Nick Offerman hasn’t slept in three nights, nor has he bathed. Even his famous mustache looks tired. “Go easy on these,” he tells the photographer conducting a lengthy photo shoot in the parking lot behind his Los Angeles wood shop. He is pointing at the bags under his eyes. “My face looks like Burt Reynolds’s asshole,” he quips.
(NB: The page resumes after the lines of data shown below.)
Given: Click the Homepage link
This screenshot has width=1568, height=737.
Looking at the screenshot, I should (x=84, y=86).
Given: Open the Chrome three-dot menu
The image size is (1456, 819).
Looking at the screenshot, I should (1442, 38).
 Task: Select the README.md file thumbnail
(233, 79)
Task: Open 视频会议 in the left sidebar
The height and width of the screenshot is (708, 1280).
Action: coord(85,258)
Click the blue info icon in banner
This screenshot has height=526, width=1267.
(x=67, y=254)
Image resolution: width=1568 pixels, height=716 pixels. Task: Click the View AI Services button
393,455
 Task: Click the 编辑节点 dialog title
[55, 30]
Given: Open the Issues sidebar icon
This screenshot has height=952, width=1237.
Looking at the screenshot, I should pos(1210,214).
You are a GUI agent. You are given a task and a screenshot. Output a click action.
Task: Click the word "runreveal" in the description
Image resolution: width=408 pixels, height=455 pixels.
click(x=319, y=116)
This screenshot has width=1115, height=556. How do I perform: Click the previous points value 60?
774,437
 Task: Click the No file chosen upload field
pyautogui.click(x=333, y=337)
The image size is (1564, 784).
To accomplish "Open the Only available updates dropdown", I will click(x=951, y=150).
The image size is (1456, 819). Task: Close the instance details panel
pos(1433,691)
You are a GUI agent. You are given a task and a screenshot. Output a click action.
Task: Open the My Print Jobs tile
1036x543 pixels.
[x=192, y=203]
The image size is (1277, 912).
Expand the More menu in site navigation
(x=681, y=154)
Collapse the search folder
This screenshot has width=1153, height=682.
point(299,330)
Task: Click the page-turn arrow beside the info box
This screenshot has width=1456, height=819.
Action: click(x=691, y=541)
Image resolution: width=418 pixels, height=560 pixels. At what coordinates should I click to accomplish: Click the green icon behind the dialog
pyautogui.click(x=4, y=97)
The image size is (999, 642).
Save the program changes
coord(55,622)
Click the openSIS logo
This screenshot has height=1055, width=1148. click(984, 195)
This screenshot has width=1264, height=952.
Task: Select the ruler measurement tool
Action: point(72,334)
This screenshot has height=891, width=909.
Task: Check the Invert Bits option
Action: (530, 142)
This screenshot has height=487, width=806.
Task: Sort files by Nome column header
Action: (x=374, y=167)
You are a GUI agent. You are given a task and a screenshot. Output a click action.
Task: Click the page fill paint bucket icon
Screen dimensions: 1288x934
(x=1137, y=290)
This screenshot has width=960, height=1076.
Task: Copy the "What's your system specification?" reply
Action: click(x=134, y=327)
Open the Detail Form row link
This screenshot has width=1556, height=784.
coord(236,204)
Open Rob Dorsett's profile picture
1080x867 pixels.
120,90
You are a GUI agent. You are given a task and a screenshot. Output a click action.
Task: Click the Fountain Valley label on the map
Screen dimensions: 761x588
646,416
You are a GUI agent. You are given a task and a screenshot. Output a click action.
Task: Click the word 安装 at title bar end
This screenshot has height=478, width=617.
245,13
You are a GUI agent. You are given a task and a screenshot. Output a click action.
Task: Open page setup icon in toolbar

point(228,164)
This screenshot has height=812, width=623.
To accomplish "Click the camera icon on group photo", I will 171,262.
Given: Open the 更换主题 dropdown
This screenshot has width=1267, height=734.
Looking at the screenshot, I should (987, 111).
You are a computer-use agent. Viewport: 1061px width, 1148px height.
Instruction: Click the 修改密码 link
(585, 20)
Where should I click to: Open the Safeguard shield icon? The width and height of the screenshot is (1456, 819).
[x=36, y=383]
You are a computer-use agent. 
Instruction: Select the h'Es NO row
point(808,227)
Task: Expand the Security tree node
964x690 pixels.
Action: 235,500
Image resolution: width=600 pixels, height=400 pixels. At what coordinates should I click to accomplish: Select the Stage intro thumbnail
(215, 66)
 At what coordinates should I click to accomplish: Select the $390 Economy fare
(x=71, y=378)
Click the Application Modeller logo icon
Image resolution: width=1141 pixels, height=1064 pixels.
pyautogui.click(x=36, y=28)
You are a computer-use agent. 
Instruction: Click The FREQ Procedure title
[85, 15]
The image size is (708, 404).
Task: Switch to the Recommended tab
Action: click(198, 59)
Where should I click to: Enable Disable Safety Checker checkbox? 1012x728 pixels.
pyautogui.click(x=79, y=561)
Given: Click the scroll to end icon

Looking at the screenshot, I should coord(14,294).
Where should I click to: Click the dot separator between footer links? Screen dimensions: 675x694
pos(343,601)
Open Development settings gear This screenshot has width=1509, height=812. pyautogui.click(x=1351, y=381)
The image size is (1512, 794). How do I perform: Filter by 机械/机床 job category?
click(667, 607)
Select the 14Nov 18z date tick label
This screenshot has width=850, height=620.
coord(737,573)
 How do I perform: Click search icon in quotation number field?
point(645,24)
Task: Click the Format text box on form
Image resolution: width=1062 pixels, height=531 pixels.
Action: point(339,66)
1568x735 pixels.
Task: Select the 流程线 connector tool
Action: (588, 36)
Everyone laughs, then Offerman stops kidding around. For the next two hours, he politely obeys the photographer’s direction, changing costumes four times without complaint, like the good
Minooka, Illinois, native that he is. His interior monologue could involve any number of pressing subjects: We’re the Millers, his new movie with Jennifer Aniston; the upcoming season of the critically acclaimed NBC comedy Parks and Recreation; his appearance on Jimmy Kimmel Live! the previous night; his new memoir and how-to book, which comes out this month; or American Ham, his folksy-profane traveling revue of “songs and woodworking tips with minor nudity” that has toured intermittently for nearly two years.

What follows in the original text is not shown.